> _Required action_:
After locating the line that holds "Screen dimensions: 1056x989", copy that line and all that follow it word for word through the end of the data, with no pictures.

------------

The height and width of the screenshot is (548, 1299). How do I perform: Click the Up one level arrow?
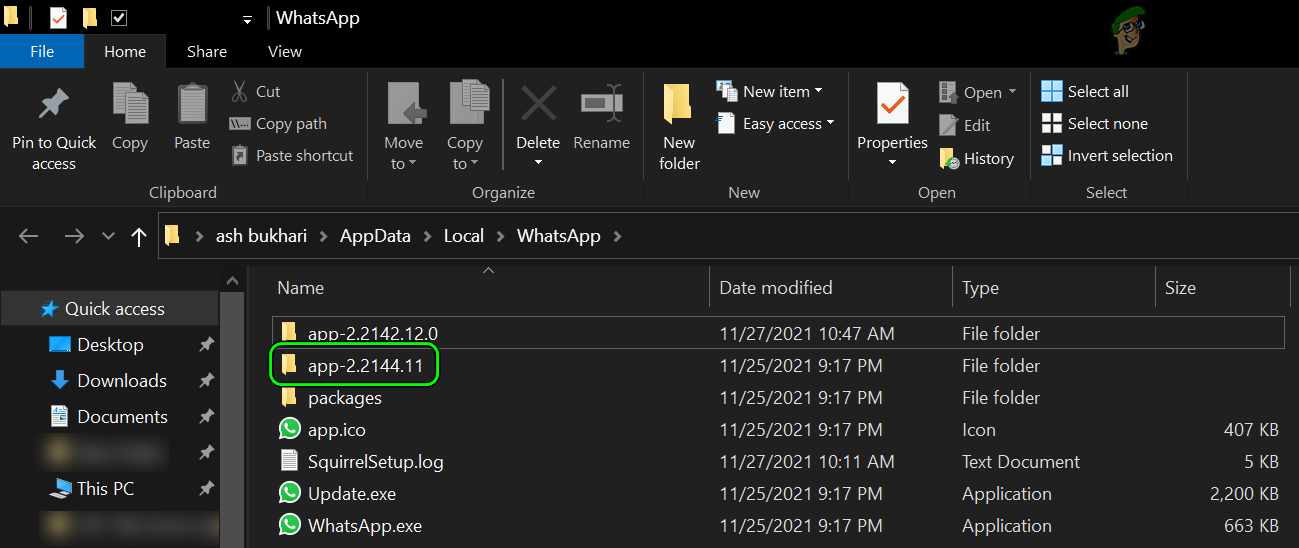tap(139, 237)
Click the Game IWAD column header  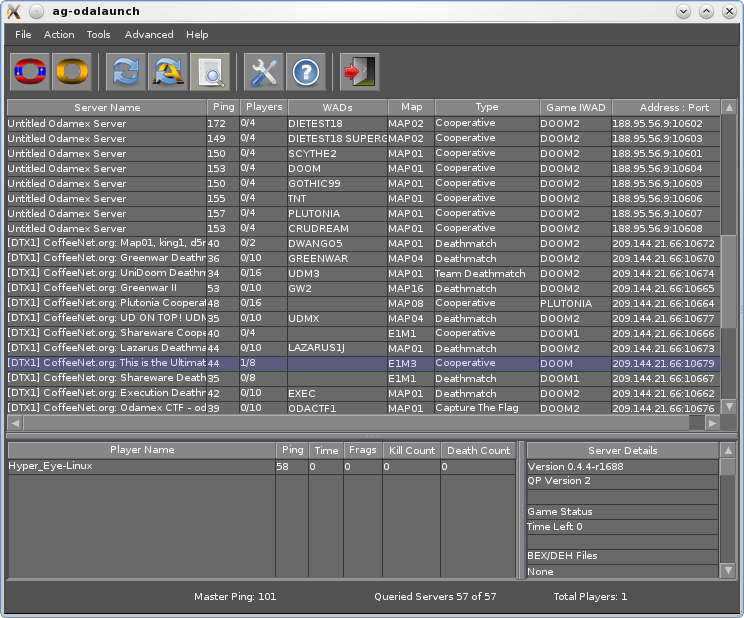[x=575, y=107]
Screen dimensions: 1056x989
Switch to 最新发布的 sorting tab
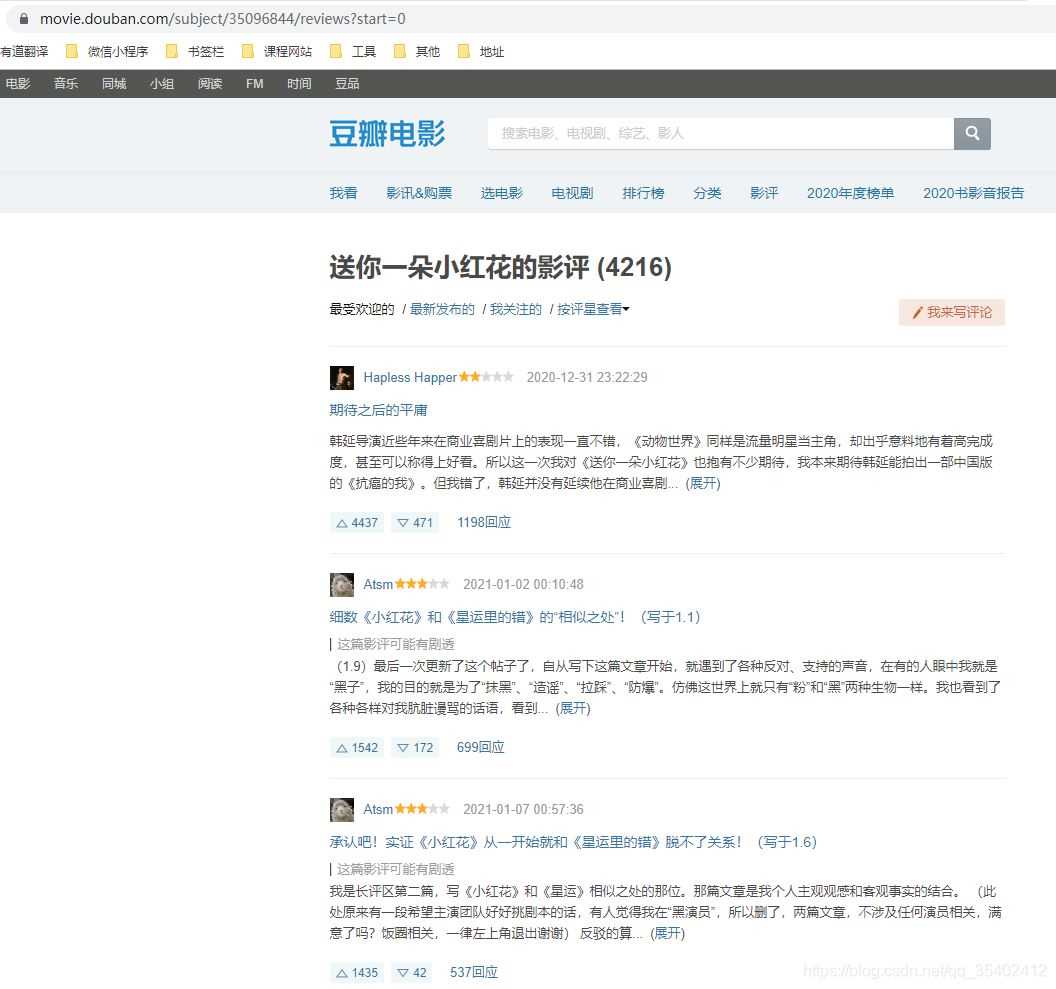(x=441, y=309)
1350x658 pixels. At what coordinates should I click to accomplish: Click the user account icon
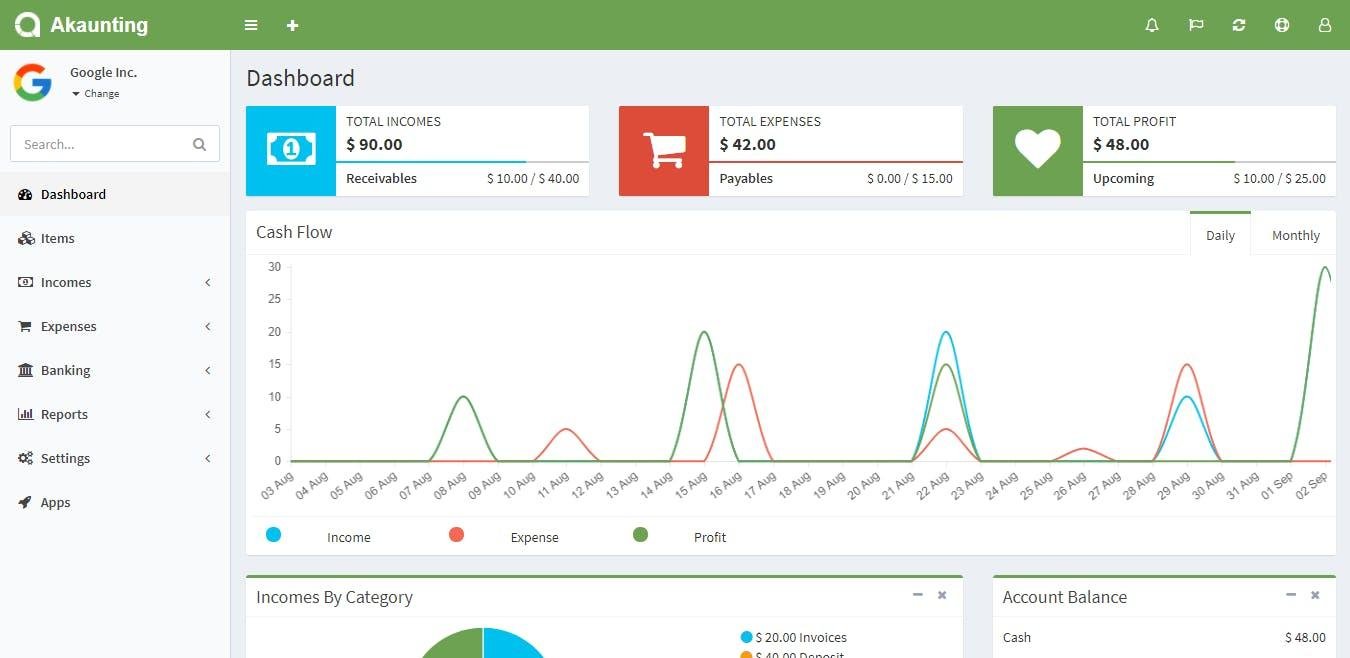[1324, 25]
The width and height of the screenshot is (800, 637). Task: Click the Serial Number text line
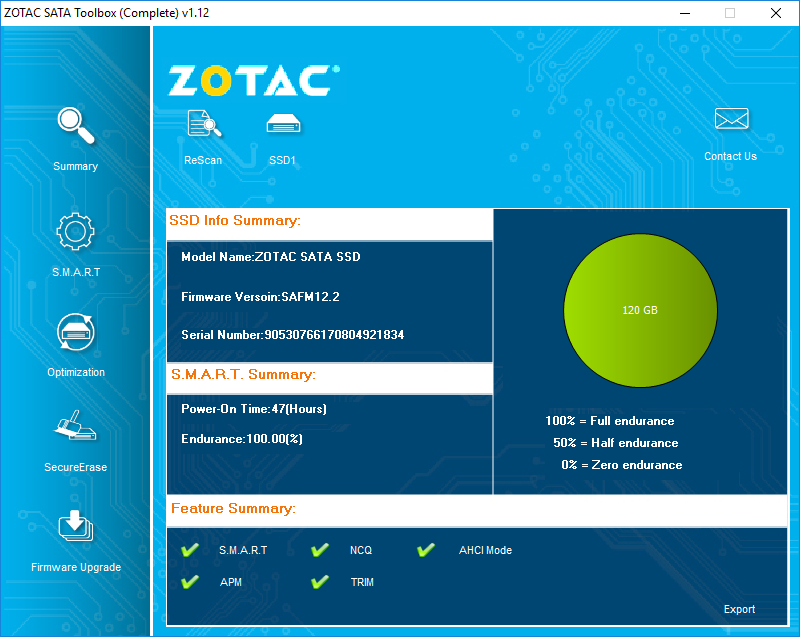coord(292,335)
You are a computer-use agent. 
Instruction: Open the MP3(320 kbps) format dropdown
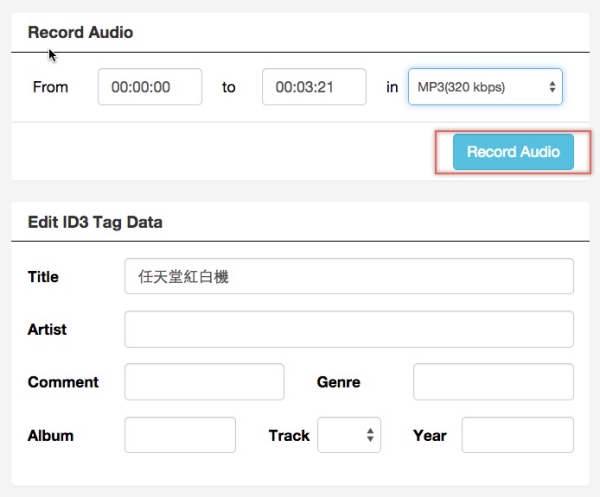click(x=485, y=87)
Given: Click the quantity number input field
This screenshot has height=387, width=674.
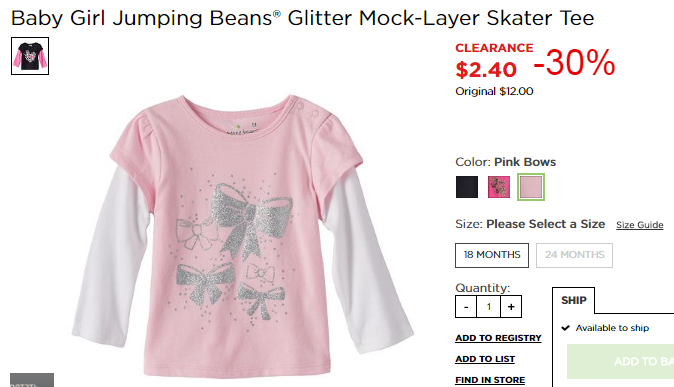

------------

> _Answer to the problem_:
Screen dimensions: 1056x989
Switch to 最新发布的 sorting tab
(x=441, y=309)
1350x658 pixels. At what coordinates should I click to accomplish: Click the user account icon
[1324, 25]
The width and height of the screenshot is (800, 637). Task: Click the Serial Number text line
coord(292,335)
You are a computer-use agent. 
Instruction: Open the MP3(320 kbps) format dropdown
click(x=485, y=87)
Given: Click the quantity number input field
This screenshot has height=387, width=674.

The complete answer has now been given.